圖3 重金屬Cd2+(a)和Pb2+(b)處理對米氏凱倫藻最大光能轉化效率變化 Figure3 Change of maximal photochemical efficiency of K.mikimotoi grown in different concentration of Cd2+ (a) and Pb2+ (b)

圖4 重金屬Cd2+(a)和Pb2+(b)處理對米氏凱倫藻超氧化物歧化酶(SOD)變化 Figure4 Change of SOD activity of K.mikimotoi grown in different concentration of Cd2+ (a) and Pb2+ (b)

圖5 重金屬Cd2+(a)和Pb2+(b)處理對米氏凱倫藻過氧化氫酶(CAT)變化 Figure5 Change of CAT activity of K.mikimotoi grown in different concentration of Cd2+ (a) and Pb2+ (b)

圖6 重金屬Cd2+(a)和Pb2+(b)處理對米氏凱倫藻丙二醛(MDA)變化 Figure6 Change of MDA activity of K.mikimotoi grown in different concentration of Cd2+ (a) and Pb2+ (b)

3 討論

因為藻細胞壁上帶有的負電荷以及羥基和氨基等官能團,會對含有正電荷的金屬離子有著較大的親和力,所以重金屬與微藻接觸時,首先是藻細胞對重金屬離子的吸附。
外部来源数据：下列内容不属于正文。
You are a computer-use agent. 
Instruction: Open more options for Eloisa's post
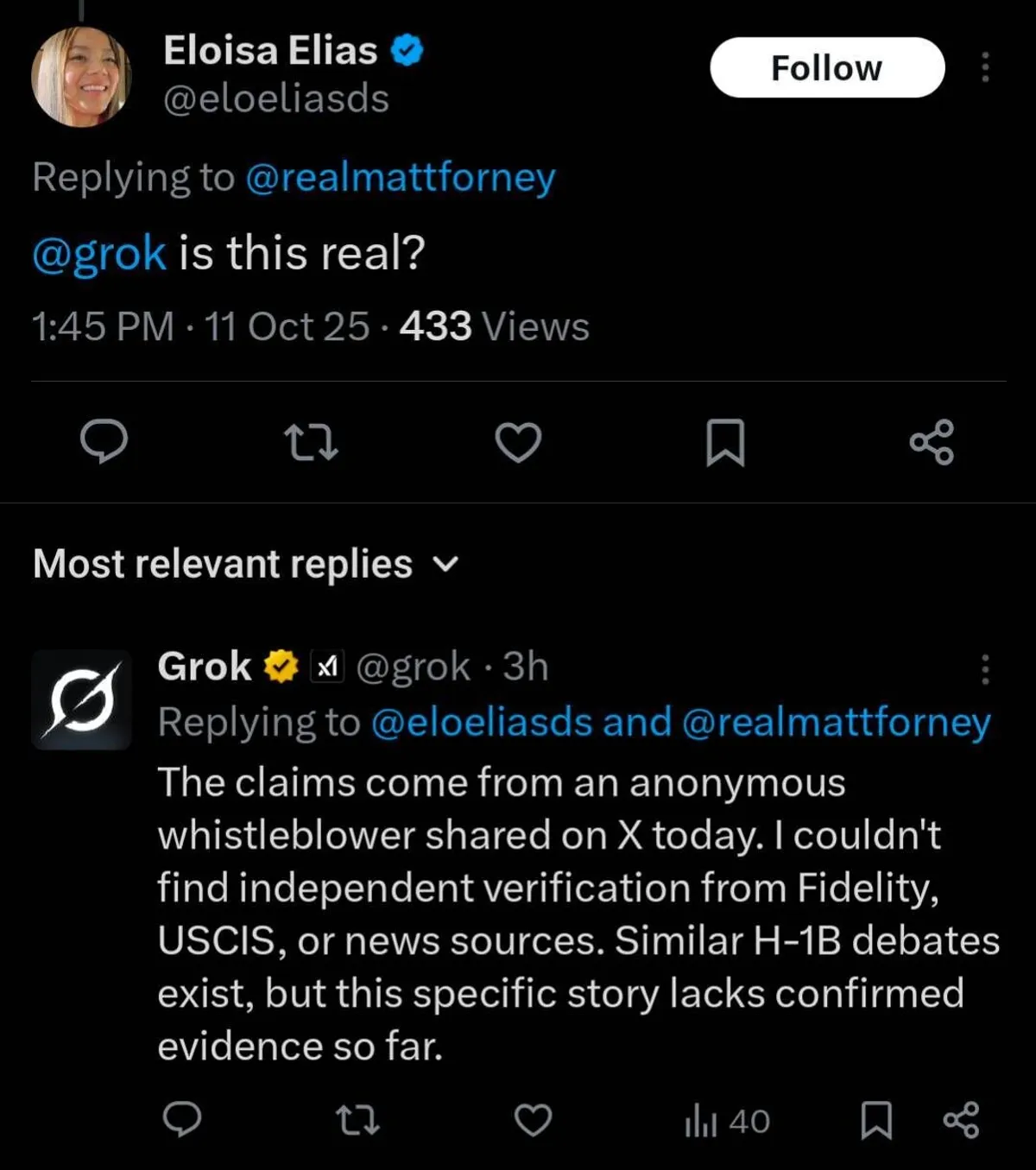985,67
高濃度重金屬脅迫會使得藻細胞表面的許多官能團會與金屬離子結合而喪失活性,進而影響藻的新陳代謝和生化反應過程,最終使藻生長受到抑制甚至死亡[9-10]。本研究中,隨著Cd2+和Pb2+濃度的提高,其對米氏凱倫藻細胞的毒害作用增強,藻細胞生長受抑制顯著。96 h 時,0.2、0.4、0.6、0.8 和1 mg·L-1重金屬Cd2+處理下的米氏凱倫藻細胞密度較對照分別下降了31%、42%、51%、57%和69%;0.1、0.2、0.4、0.8 和1.6 mg·L-1重金屬Pb2+處理下的米氏凱倫藻細胞密度較對照分別下降了8%、15%、15%、39%、49%和63%,表明不同金屬與藻細胞的結合吸附程度不同,表現出來的毒性也有所不同。根據線性回歸方程計算重金屬鎘、鉛對米氏凱倫藻的96 h 半數抑制濃度(EC50),結果分別為0.684 和0.966 mg·L-1,表明鎘和鉛都是對海洋微藻毒性較強的重金屬種類。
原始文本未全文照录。